• Sun
  • Dec 28, 2014
  • Updated: 2:39pm

Apology for fiasco at divorce hearing

PUBLISHED : Thursday, 06 June, 1996, 12:00am
UPDATED : Thursday, 06 June, 1996, 12:00am

A man sat outside court unaware a judge was granting his divorce and awarding custody of his daughter to his wife, because a clerk had not called his name.


The ombudsman, Andrew So Kwok-wing, said yesterday he was upholding the man's complaint against the Judiciary, which is to apologise for the blunder.


As compensation, Supreme Court Registrar Julian Betts has offered to waive court fees if the man wants to seek an order varying the terms of the custody agreement.


However, the man would still have to pay his own legal costs.


The case was published yesterday without any names being revealed by Mr So.


He said a similar complaint had been upheld in 1991 and the Judiciary had promised to prevent it happening again by issuing regular circulars outlining proper procedures to the judge's clerks - but it had not done so.

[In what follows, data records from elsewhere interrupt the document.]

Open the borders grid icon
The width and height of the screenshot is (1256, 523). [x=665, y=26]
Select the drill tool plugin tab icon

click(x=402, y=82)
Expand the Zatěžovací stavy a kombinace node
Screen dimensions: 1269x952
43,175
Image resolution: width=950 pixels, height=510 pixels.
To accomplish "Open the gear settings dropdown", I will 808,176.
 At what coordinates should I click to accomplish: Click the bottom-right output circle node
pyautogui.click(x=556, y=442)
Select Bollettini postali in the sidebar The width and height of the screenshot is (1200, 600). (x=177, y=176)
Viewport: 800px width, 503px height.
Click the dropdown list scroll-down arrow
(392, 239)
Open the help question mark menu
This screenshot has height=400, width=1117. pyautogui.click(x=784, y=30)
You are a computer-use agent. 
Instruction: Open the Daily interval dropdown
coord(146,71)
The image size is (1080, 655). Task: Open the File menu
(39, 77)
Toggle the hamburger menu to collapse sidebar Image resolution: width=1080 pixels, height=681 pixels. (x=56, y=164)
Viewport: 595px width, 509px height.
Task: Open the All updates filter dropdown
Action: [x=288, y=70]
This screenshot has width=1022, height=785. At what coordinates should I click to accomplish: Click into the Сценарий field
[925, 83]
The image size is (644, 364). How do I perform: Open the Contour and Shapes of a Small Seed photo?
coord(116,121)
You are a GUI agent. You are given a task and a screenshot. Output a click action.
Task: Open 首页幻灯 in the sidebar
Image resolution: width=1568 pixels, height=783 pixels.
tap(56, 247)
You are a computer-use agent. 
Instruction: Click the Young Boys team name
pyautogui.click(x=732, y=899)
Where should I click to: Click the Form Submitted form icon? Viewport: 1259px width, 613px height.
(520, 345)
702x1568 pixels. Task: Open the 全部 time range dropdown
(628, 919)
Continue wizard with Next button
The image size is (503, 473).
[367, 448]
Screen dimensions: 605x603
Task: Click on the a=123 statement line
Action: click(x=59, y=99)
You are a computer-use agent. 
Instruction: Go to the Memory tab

'This is not an isolated incident,' he said.


The man's wife had filed for divorce in the District Court last August, and the man was notified of a hearing in one of the two Family Courts on the 14th floor of the Supreme Court building on a date in November at 9.30 am.


As the court number was only decided two days before the hearing, the notice did not say which court he should attend.


The man arrived at 9 am and waited outside the courts. Because most cases were believed to be uncontested the judge's clerk did not call the name when the case came up and the man lost his chance to be heard.


He asked what was happening to his case at 10.30 am and was told it was over.


Judiciary spokesman Lam Yuk-ling said: 'We will issue a letter of apology to him.' Clerks have been instructed to shout out names to those waiting outside court. The notification letter sent out in divorce cases says parties should look at notice boards or contact the information counter to find out which court to attend.


Sharon Ser, a partner in Hampton, Winter and Glynn, said that better notification procedures were a good idea for busy days.


'There are a lot of people milling around the courts - about 20 or 30 people at least. A lot of solicitors in their black robes.


'It's confusing if you don't know what's happening,' she said.